Norwich City Council came in for criticism after it emerged that it had bought a gym at the Westwood Cross Shopping Centre in Ramsgate for £2.3m and a coldstore in Corby for £7.2m.
But at a full city council meeting this week, the Labour-run council defended the investments, saying they were essential to generate money to protect services.
Member of the public Peter Kemp asked councillors whether it would be more reasonable and a better use of locally-raised council tax and business rates, for the authority to be buying local properties.
Paul Kendrick, cabinet member for resources, said that 60pc of the properties which the city council bought were within the city’s boundaries, while there were 200 properties in the city which it had owned “for decades”.
But he said it was worth the council investing in properties, which it rents out to tenants to bring in money, away from the city too.
He said: “From a risk management perspective, it makes sense to diversify, by acquiring properties in different locations.”
Green group leader Denise Carlo said the gym bought was in an out of town shopping centre which she said had “gutted” the high streets of Ramsgate and Margate.

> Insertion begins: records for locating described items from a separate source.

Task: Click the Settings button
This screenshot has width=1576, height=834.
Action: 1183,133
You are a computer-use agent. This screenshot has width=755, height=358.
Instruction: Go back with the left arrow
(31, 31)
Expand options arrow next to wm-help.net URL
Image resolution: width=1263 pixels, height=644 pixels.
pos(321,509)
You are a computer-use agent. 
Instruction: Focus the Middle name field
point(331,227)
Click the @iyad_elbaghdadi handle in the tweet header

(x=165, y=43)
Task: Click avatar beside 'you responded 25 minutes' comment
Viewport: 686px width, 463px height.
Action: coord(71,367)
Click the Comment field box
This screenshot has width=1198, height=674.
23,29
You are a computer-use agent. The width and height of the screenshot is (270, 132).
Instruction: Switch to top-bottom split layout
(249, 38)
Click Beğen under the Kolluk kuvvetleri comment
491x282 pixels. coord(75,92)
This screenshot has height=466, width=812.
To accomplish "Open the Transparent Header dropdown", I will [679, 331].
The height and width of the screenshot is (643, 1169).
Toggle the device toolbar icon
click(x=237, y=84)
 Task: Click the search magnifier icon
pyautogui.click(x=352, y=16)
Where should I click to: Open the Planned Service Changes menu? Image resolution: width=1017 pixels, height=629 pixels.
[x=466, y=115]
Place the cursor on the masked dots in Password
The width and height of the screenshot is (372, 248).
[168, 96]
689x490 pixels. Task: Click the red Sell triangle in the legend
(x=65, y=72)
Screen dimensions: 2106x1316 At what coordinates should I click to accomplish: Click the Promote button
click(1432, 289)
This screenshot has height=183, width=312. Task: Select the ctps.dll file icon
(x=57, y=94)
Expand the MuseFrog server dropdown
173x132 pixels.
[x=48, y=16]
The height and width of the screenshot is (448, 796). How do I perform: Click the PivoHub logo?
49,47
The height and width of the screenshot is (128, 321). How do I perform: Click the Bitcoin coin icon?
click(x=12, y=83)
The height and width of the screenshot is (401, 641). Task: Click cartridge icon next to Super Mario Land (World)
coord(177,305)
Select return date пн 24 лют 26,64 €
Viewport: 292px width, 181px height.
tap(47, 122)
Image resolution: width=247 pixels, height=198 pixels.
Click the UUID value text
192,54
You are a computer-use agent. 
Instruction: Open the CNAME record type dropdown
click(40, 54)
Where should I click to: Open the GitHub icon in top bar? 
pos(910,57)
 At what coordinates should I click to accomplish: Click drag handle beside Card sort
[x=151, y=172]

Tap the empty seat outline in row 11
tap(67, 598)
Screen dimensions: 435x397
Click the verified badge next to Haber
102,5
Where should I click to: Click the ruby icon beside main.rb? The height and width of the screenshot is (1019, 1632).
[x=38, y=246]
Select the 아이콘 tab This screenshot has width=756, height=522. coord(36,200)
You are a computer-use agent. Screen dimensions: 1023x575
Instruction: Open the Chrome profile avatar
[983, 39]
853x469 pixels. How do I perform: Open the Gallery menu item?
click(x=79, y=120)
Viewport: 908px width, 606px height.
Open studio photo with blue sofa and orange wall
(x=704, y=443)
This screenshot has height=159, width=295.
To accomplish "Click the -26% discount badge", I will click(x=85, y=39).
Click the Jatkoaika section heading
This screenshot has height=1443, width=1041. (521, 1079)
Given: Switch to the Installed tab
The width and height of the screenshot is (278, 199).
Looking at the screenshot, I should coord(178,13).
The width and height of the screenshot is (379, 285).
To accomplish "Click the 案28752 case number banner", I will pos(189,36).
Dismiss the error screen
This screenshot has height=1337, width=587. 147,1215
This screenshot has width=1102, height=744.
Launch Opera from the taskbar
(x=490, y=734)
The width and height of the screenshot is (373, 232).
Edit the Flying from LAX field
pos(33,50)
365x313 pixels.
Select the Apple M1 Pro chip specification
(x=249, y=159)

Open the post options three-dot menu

She added access to the shopping centre was mainly by car and the shopping centre was “reliant on high fossil fuel energy usage”.
She asked if the council would adopt “ethical and sustainability” criteria in deciding how to invest and said it was “regrettable” City Hall had bought the gym in a development on the “lowest end” of the sustainability scale.
In response, Mr Kendrick said the property had a A rating energy performance certificate and the money raised would be used to fund and protect council services.
He said: “Whilst we are planning to introduce some ethical considerations into the commercial property investment strategy which comes to cabinet for approval in December, this would not include automatically excluding investments located in out-of-town shopping centres.”